Luego se tomó mucho tiempo para que Andrade, desde el suelo, viera cómo sacaba los instrumentos del maletín. Poca cosa. Apenas un par de sondas y bujías semirrígidas, un instrumento parecido a una gran jeringa plateada y un par de pequeños objetos indistinguibles. Luego se volvió hacia su presa, la cual, como estaba previsto, empezó a gritar mientras unas manchas húmedas y malolientes se extendían como un espejo oscuro debajo de él, y a su alrededor.
El Shane se agachó junto a Andrade, para que pudiera sentir también su olor a almizcle y su aliento le cosquilleara la mejilla mientras le hablaba con voz suave de enfermera especializada en pacientes terminales.

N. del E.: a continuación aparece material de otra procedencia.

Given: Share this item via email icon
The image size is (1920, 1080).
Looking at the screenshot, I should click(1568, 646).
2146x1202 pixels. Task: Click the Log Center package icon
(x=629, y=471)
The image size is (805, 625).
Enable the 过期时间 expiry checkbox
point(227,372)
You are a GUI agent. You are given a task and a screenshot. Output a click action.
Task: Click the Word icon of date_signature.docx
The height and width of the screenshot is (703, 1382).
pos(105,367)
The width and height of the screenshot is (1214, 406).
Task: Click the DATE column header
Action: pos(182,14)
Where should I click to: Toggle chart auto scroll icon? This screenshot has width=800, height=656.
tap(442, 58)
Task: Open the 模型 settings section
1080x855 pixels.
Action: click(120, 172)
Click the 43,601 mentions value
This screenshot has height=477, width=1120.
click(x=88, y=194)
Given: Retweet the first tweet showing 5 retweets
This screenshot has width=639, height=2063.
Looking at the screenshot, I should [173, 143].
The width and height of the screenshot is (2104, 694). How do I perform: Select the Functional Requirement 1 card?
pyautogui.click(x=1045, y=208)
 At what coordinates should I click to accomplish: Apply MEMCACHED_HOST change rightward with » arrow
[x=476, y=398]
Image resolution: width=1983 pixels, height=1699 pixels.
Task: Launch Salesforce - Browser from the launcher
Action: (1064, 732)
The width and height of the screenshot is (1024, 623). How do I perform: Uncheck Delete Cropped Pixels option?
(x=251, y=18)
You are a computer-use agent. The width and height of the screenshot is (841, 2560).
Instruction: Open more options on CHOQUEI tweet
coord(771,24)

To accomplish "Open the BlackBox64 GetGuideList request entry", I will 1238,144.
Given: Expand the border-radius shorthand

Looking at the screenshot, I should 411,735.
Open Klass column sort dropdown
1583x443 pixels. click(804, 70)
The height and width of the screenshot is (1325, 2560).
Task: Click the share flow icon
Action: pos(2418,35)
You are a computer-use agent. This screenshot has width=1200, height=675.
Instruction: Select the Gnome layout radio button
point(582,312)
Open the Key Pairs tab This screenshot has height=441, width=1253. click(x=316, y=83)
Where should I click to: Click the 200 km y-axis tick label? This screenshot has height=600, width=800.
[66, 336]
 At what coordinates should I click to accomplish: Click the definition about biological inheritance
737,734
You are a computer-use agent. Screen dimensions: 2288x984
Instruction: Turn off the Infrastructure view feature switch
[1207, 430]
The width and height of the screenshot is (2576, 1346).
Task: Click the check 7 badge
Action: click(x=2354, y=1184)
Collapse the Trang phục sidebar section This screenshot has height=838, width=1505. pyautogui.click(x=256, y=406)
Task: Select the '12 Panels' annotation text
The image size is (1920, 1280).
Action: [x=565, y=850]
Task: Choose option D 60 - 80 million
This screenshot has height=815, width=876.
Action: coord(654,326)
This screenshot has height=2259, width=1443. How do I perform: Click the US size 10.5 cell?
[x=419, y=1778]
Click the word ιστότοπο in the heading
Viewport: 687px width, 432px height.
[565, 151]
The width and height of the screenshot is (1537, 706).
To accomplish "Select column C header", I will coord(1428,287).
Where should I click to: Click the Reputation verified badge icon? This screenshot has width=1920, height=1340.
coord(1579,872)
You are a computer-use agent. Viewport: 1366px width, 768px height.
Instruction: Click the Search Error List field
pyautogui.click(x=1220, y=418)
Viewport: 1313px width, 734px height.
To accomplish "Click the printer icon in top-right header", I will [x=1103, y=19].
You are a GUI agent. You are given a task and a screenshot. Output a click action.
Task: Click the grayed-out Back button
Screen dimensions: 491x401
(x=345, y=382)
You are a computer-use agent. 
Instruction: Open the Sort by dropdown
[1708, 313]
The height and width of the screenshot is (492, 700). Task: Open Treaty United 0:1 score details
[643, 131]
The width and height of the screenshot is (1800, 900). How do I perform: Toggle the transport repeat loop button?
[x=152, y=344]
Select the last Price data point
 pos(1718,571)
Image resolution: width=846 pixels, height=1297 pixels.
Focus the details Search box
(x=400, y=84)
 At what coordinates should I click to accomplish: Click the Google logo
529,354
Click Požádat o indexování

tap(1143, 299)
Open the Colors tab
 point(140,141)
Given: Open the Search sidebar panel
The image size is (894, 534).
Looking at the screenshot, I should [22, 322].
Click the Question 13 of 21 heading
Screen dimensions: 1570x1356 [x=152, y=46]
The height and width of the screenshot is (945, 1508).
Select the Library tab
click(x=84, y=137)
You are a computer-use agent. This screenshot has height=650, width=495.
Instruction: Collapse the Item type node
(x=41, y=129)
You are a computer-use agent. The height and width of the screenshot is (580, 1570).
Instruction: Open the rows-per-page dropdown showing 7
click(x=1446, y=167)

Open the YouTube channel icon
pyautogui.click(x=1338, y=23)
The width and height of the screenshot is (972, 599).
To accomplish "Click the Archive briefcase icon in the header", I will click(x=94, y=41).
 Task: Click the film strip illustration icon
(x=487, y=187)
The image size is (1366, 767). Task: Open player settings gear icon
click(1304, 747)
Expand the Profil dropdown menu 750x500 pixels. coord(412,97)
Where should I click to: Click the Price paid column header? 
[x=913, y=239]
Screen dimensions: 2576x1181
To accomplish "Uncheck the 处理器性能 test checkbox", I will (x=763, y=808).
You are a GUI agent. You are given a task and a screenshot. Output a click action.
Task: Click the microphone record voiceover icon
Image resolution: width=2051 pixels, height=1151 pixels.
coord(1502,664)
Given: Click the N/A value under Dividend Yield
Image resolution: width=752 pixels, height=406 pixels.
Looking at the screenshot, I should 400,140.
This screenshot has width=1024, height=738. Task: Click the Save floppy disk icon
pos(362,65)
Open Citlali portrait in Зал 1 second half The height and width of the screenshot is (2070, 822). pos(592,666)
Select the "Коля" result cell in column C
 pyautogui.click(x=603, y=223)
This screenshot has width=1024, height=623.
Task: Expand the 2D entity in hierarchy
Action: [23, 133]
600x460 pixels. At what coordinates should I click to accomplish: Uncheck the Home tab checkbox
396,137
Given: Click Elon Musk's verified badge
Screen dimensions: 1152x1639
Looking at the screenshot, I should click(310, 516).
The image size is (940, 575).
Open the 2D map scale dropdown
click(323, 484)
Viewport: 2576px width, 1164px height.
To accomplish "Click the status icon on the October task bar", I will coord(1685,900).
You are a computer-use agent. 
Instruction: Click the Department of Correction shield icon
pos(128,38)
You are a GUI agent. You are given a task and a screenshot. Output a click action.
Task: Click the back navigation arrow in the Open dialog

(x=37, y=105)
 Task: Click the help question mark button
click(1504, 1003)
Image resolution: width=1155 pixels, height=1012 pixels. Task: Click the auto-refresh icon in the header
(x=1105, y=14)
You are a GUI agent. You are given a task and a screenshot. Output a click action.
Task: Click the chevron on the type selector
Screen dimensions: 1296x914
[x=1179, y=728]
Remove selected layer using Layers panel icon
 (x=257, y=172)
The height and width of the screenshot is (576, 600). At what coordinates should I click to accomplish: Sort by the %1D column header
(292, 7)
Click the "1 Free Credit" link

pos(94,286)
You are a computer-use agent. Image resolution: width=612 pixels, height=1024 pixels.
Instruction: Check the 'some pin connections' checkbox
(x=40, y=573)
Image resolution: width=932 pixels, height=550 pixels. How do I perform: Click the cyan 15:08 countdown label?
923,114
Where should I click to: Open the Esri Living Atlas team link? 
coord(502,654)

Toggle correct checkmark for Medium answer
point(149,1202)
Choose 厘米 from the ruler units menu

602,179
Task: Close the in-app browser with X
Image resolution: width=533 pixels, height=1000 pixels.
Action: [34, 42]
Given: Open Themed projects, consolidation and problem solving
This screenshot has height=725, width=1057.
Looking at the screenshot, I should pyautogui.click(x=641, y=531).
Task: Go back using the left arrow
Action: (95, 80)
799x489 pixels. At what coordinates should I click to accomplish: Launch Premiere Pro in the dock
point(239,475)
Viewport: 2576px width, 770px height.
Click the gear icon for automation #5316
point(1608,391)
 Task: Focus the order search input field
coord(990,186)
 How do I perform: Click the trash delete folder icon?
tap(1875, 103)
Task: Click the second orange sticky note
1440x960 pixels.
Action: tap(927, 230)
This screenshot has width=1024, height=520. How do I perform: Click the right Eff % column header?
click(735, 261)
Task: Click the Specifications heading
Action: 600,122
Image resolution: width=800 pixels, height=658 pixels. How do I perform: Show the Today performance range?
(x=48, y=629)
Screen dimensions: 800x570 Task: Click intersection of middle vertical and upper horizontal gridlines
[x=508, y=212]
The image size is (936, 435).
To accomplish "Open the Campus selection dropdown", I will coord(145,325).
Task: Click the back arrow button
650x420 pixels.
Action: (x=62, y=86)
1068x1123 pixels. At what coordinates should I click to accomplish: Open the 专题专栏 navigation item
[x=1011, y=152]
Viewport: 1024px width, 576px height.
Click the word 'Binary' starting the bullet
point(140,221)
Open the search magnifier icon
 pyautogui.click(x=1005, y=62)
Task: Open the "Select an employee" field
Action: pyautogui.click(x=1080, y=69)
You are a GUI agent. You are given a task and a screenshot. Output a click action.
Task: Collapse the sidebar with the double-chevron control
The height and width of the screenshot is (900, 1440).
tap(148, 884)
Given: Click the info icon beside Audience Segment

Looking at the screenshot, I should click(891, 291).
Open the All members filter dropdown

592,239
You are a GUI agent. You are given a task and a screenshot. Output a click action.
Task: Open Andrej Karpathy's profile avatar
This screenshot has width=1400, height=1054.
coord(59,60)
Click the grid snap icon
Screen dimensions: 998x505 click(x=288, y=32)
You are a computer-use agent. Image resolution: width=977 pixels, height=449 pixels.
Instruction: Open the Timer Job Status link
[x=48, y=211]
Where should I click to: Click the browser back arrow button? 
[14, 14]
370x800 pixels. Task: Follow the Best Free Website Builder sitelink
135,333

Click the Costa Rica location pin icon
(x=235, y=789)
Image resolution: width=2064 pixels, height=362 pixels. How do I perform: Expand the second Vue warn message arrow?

—Estimado Maestre, no me queda más remedio que recurrir a la última arma de la que dispongo. Admiro tu lealtad para con el Ejecutor y comprendo que temas sus represalias —le había dicho mientras en una mano sostenía el instrumento plateado frente a sus ojos y, con la otra, le acariciaba la bragueta húmeda—. ¿Sabes lo que es una dilatación de uretra?
Andrade empezó a gemir.
—No quiero hacerte sufrir gratuitamente. Es sólo que tengo que introducir algo en tu cuerpo y he pensado que esta es la mejor manera de que no vuelva a salir inadvertidamente, como podría pasar si lo colocara en tu intestino a través del recto, ¿comprendes?
Con un par de gestos le bajó los pantalones y los calzoncillos, se apoderó de su pene flácido y arrugado de puro terror y, con mano experta, le introdujo el tubo metálico, parecido a una antena de coche o de una antigua radio, por la uretra. Poco a poco, sacando cada vez un segmento metálico de mayor diámetro, fue dilatando el tubo hasta que adquirió un tamaño suficiente para poder pasar por él un diminuto objeto de plástico, tan pequeño como un insecto, pero más alargado. Mientras tanto Andrade aullaba, lloraba y producía toda clase de ruidos indignos en un hombre centrado en lo espiritual.
Cuando le retiró el instrumento que había permitido introducir el pequeño objeto en la vejiga, Andrade aún estaba consciente.
Cuando se desmayó fue al oír las últimas palabras del Shane.
—Ahora llevas una pequeña bomba dentro, hermano. Una bomba que puede ser detonada a distancia. Por mí, evidentemente. No importa donde me encuentre. He colocado en la isla un repetidor que recogerá mi señal cuando la envíe, y hará estallar lo que llevas dentro. De modo que mucho cuidado con lo que dices y haces. Ahora me perteneces, ¿está claro?
Al parecer lo estaba porque con su último destello de comprensión, Andrade dejó caer la cabeza sobre el pecho en un asentimiento antes de perder la consciencia.